Non c’è nulla di romantico in questa storia raccontata da The Guardian, solo miseria, superstizione e una donna bambina consegnata al suo destino come un oggetto di casa, con il silenzio delle madri e l’indifferenza dei padri.
Goli non ebbe infanzia, né scuola, né giochi, né quella libertà che da noi consideriamo un diritto naturale. Ebbe invece un marito violento, crudele, padrone. Viveva tra le mura di fango di un villaggio sperduto, dove la parola “giustizia” non arriva e la legge si chiama paura. Ebbe anche un figlio, piccolo, di cinque anni, che un giorno vide picchiare con la stessa furia cieca che aveva devastato la madre. Fu allora che accadde il dramma. Nella colluttazione l’uomo morì. Un gesto, dicono, di autodifesa. Ma la giustizia iraniana non ama le sfumature e non conosce attenuanti quando la colpevole è donna. Oggi quella bambina, ormai adulta per sofferenza più che per età, aspetta la corda.

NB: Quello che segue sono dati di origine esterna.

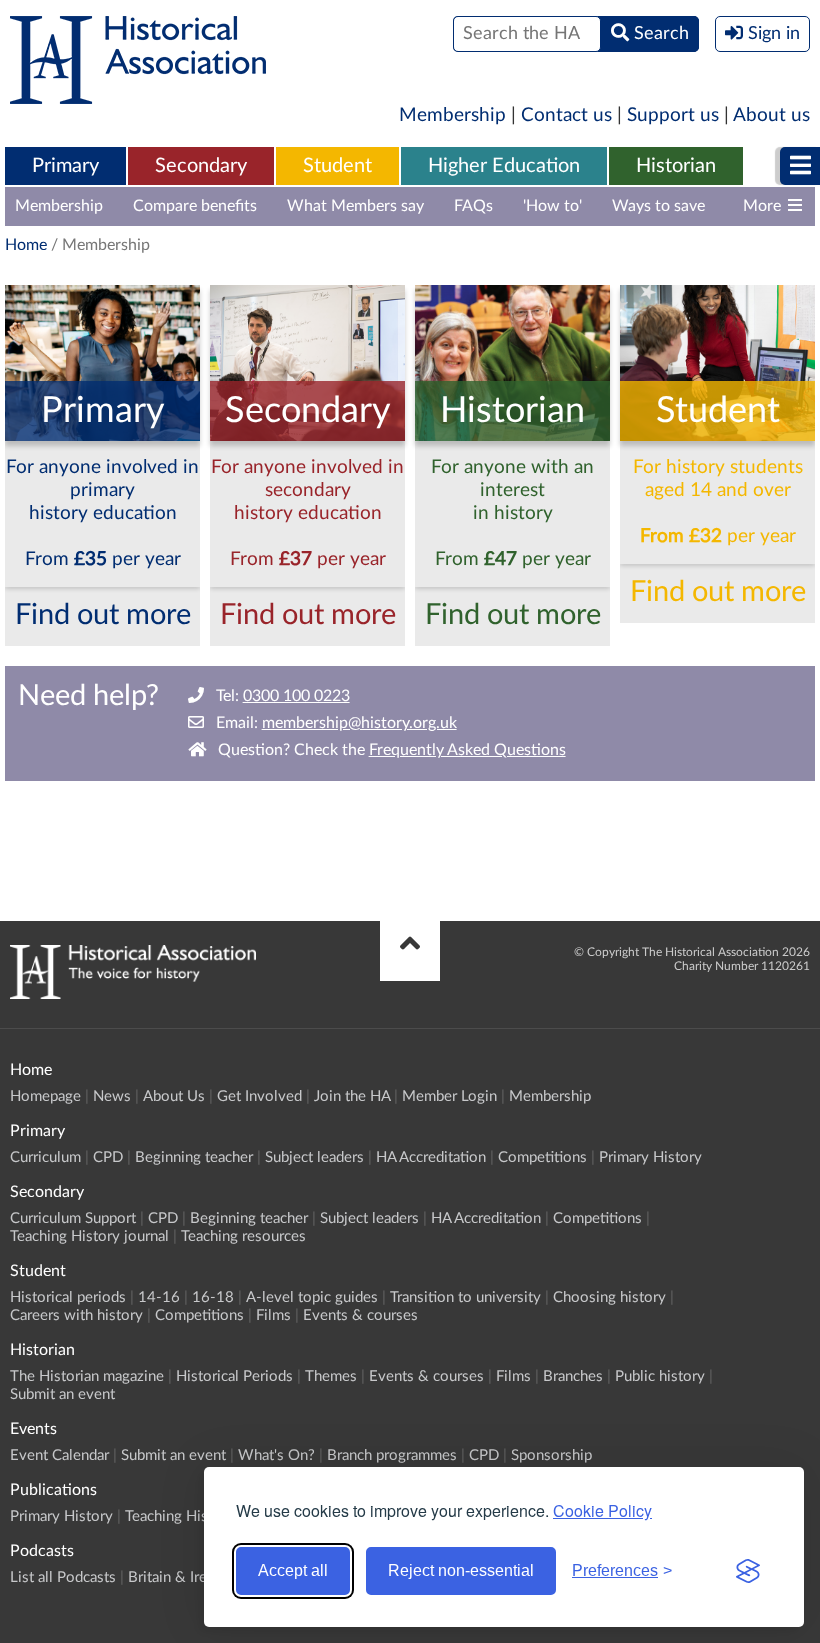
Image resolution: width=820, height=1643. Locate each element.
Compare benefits (195, 206)
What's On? (276, 1455)
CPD (108, 1157)
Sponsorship (551, 1455)
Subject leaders (314, 1157)
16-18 (213, 1297)
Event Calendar (59, 1455)
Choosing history (609, 1297)
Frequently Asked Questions (467, 750)
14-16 (159, 1297)
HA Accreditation (431, 1157)
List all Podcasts (63, 1577)
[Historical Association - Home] (133, 994)
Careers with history (76, 1315)
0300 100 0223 (296, 696)
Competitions (542, 1157)
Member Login (449, 1096)
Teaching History (180, 1516)
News (112, 1096)
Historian (676, 166)
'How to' (552, 206)
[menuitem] (65, 167)
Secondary (201, 166)
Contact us (566, 115)
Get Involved (259, 1096)
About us (771, 115)
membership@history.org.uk (359, 723)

Non è una storia eccezionale, purtroppo. È solo una delle tante che non dovrebbero più esistere e invece continuano a moltiplicarsi sotto il nostro naso occidentale e distratto. In Iran, Paese che produce più poetesse che rose del deserto, si continua a sposare le bambine e a giustiziare le donne, come se la modernità avesse deciso di fermarsi sulla soglia di certi villaggi.

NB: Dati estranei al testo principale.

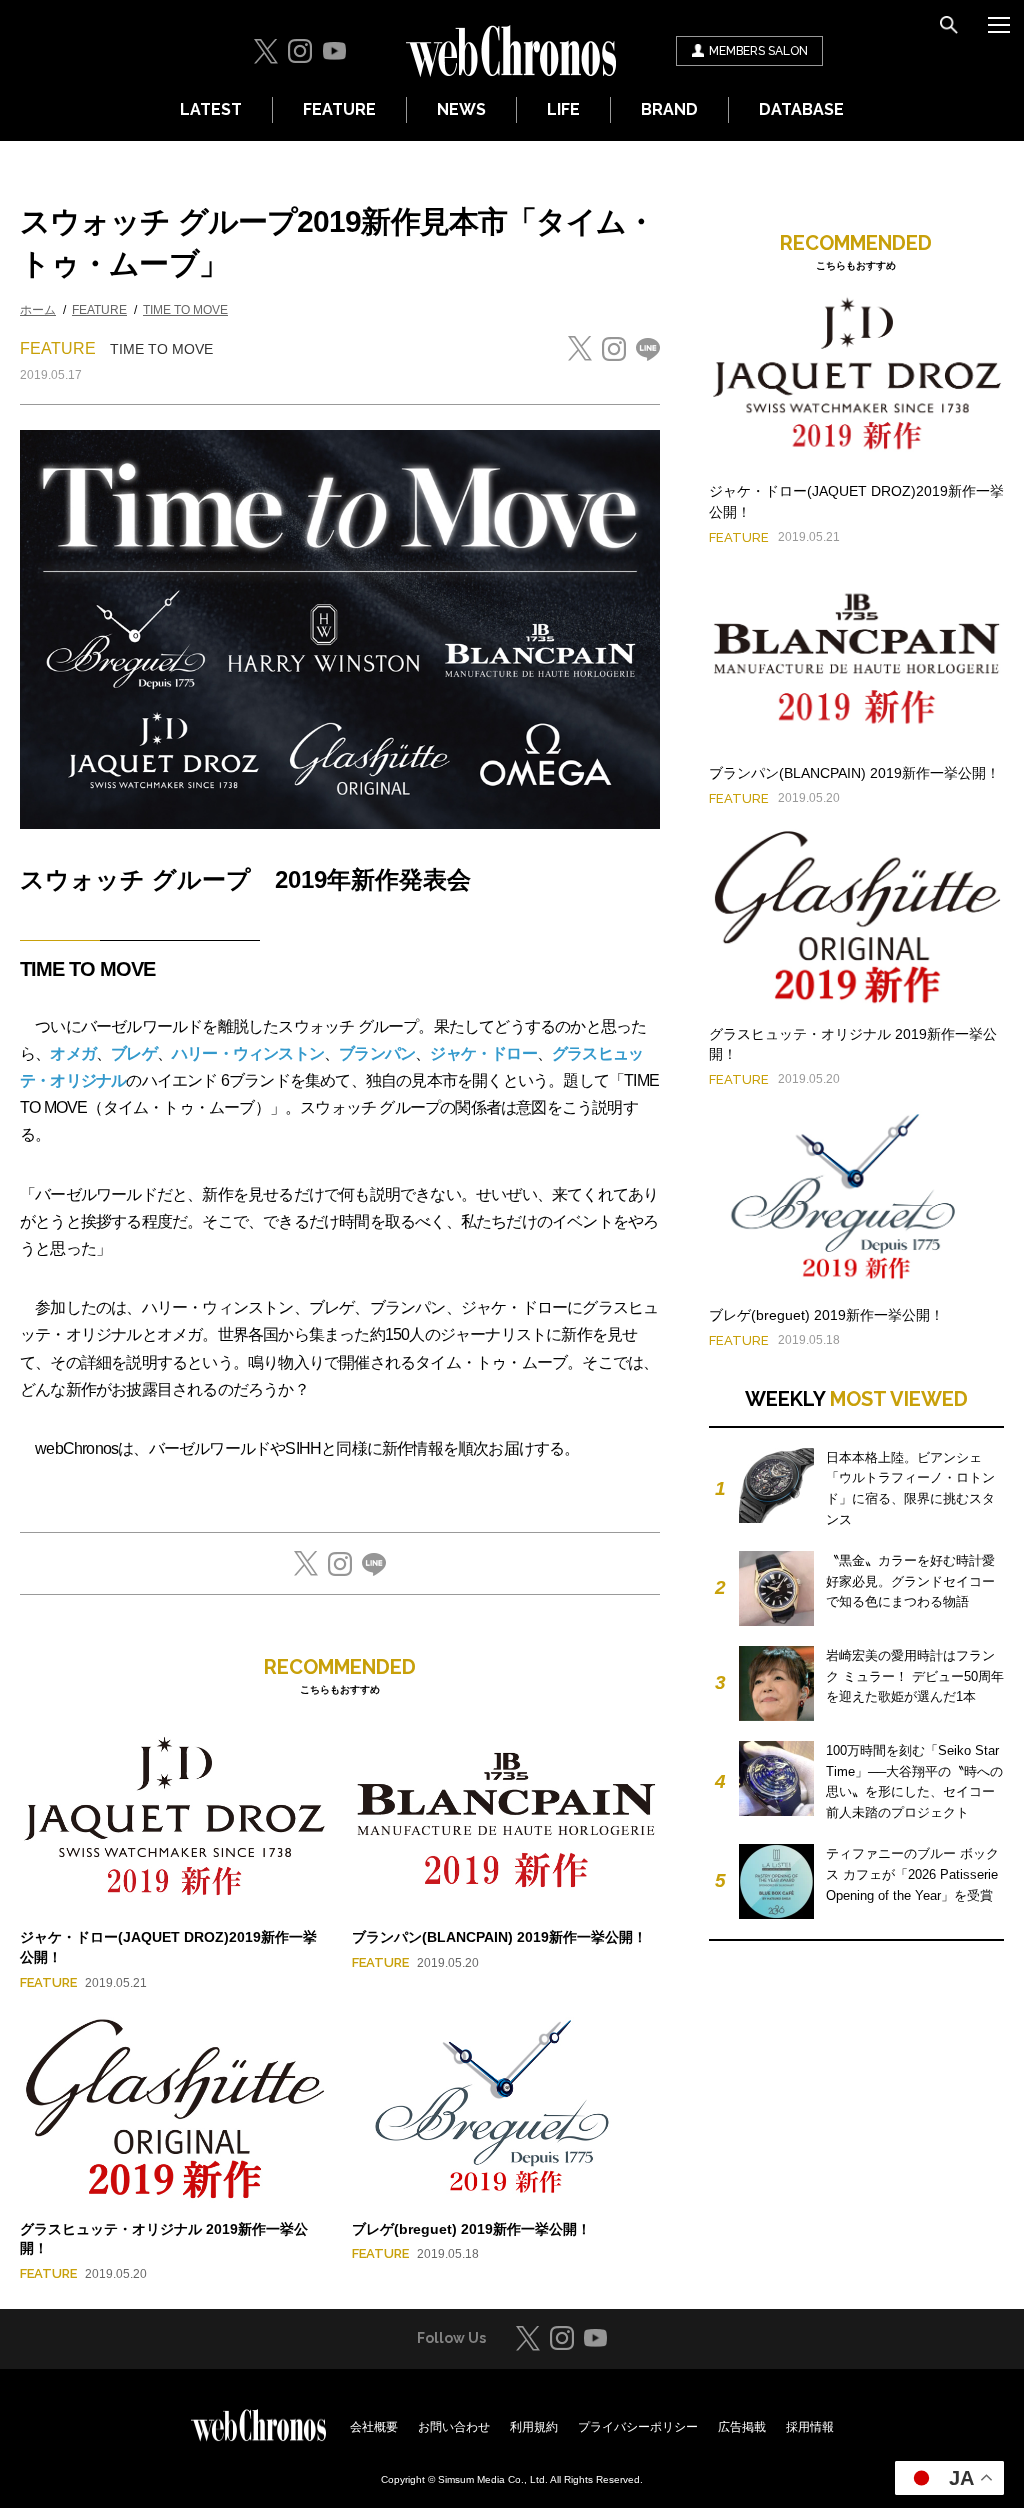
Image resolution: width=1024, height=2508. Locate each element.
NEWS (461, 109)
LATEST (211, 109)
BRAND (669, 109)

La legge prevede che la famiglia della vittima possa “perdonare” la colpevole dietro compenso. Nel caso di Goli si parla di dieci miliardi di toman, circa novantamila euro, una cifra impossibile per una famiglia che a stento possiede un tetto e un pezzo di pane. In pratica, la vita di una donna vale quanto un appartamento di periferia a Teheran, e l’ingiustizia diventa una partita doppia di contabilità morale e bancaria.
Il tempo stringe. Entro dicembre bisogna pagare, altrimenti il cappio farà il suo lavoro. Intanto, nei tribunali, gli avvocati aspettano, i giudici tacciono e le madri pregano. E noi, dall’altra parte del mondo, contiamo like, firme, indignazioni momentanee. Scriviamo qualche parola, firmiamo una petizione, poi chiudiamo lo schermo e andiamo a dormire tranquilli, convinti di aver fatto la nostra parte. Forse è questo il nuovo lusso dell’Occidente: poter scegliere a chi dedicare cinque minuti di compassione.

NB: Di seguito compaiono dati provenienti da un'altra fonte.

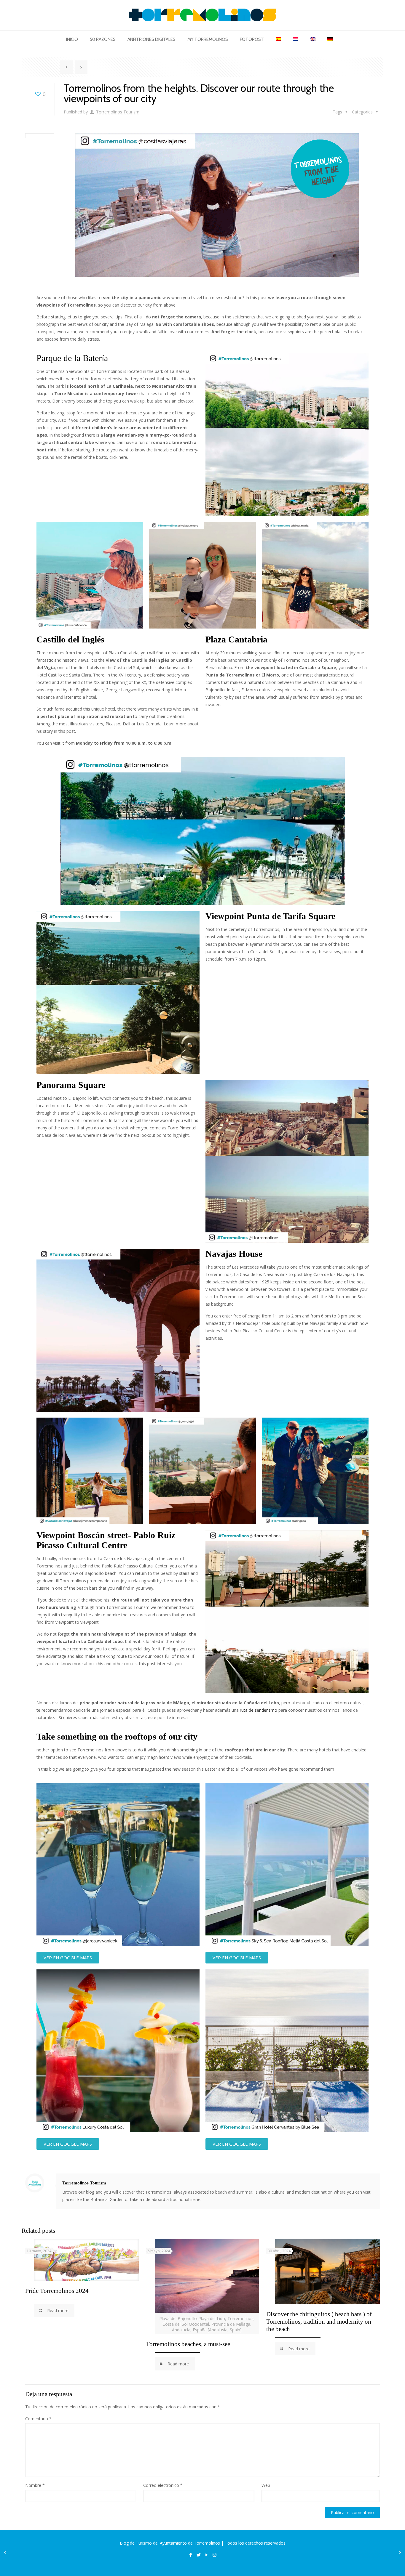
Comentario (38, 2418)
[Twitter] (198, 2555)
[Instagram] (214, 2555)
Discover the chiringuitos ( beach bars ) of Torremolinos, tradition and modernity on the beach (319, 2322)
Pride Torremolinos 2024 (57, 2290)
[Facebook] (190, 2555)
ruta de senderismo (258, 1710)
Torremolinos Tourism (117, 112)
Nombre (35, 2485)
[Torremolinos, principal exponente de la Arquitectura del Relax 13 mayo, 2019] (5, 2552)
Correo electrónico (163, 2485)
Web (266, 2485)
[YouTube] (206, 2555)
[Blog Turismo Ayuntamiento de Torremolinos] (202, 15)
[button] (67, 1957)
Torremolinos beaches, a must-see (188, 2344)
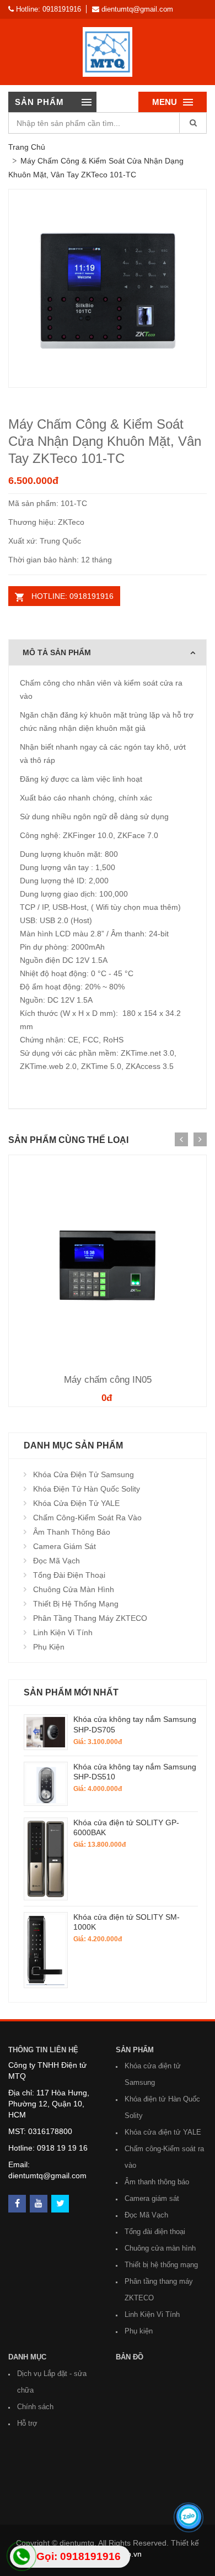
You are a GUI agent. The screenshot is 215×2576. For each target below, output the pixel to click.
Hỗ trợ (27, 2423)
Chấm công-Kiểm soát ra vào (87, 1517)
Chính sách (35, 2407)
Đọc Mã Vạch (56, 1560)
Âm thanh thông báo (71, 1531)
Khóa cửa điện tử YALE (76, 1503)
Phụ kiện (48, 1646)
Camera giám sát (64, 1546)
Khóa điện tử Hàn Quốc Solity (86, 1488)
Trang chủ (26, 147)
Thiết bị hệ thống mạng (76, 1603)
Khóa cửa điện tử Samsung (83, 1474)
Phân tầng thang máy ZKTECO (90, 1618)
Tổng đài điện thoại (69, 1575)
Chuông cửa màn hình (73, 1589)
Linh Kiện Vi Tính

Io non mi scandalizzo facilmente, ma di fronte a certe notizie la penna si ferma da sola. Non per mancanza di parole, Dio sa che ne ho troppe, ma per vergogna. Perché in fondo Goli non è una storia iraniana. È una storia universale, una storia che parla di tutte le donne vendute, abusate, dimenticate. E l’umanità, si sa, è un’invenzione che spesso dimentichiamo di praticare, preferendo l’ipocrisia delle buone intenzioni alla fatica del cambiamento vero.
Quando una bambina viene venduta, picchiata e poi condannata a morte per aver reagito, non è solo colpevole l’uomo che la picchiava, né il giudice che la condanna. Lo siamo anche noi, che continuiamo a leggere, scuotere il capo e voltare pagina. Lo siamo ogni volta che lasciamo che la disperazione di qualcun altro diventi solo una notizia di cronaca. E così Goli resta lì, prigioniera di un destino scritto da altri, in attesa che qualcuno, finalmente, le restituisca ciò che le è stato tolto: non la libertà, ma la dignità di essere viva.